We intend extending what is on offer as soon as we can, both in
terms of processing longer files and by offering additional forms
of processing.

At present, the only processing offered is syllabification. There is
an example where we have marked all vowels with a click and you can
hear the speech and superimposed clicks in one of the demos. Sample
data you may wish to submit can be processed in this way and results
accessed at the site. You can also hear a demonstration of one of our
early attempts at automatically marking out stuttered sections of a
child's speech. For the technically minded, what we compute are the
words spoken by the child (using DTW) and then apply an ANN classifier
to each word. In the example you hear the speech with a tone
superimposed on the bits that are thought to be dysfluent. We are in
the process of updating the software to use the new segment markers
and applying a better ANN classifier so if you are interested watch
this space. When that is released we will try and set it up so you can
try it for yourself (there's no point in letting you use the current
system at present as the new one's much better).

We are interested in comments, requests and so on concerning how we
can improve things so let us know what you think (please fill in the
questionnaire when you visit the site). Please pass this information
on to any friends and colleagues you think might also be interested.
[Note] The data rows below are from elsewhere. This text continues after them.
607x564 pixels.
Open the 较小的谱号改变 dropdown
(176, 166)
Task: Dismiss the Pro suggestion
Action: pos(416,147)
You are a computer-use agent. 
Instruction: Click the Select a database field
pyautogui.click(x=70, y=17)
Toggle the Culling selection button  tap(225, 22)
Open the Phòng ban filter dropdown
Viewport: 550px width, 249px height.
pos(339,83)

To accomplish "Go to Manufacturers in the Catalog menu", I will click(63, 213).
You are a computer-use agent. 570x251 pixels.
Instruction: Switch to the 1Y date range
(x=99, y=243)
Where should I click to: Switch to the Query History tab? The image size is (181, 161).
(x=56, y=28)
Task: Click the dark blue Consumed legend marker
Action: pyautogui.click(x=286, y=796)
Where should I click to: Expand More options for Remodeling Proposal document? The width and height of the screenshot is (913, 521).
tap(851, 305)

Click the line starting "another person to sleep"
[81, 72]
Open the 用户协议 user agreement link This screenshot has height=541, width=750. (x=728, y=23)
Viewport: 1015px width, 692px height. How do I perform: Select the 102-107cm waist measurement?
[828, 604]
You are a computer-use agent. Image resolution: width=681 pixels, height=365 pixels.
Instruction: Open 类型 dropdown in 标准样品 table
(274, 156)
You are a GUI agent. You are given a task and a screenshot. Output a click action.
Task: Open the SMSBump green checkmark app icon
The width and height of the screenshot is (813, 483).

Incidentally, we have searched around (date 10/10/96) and can't find
any other site that offers online Automatic Speech analysis facilities
over the web (we found a few where you can ftp data across for
processing but that's not the same thing at all). Granted, we're only
offering automatic syllabification at present but even so, we'd like
to claim a world record on this. If there is anyone out there who
knows that we are wrong, then perhaps they could let us know.

Finally, we would like to mention the Wellcome Trust's role in this
endeavour: Without their support, the development of the software and
opportunity of making this available on the website would not have
been possible.

In the spirit of international co-operation in our mutual endeavour in
understanding the nature of speech, particularly those concerned with
communication breakdown in children, regards to all.

Peter Howell, Kazan Glenn, Stevie Sackin and James Au-Yeung.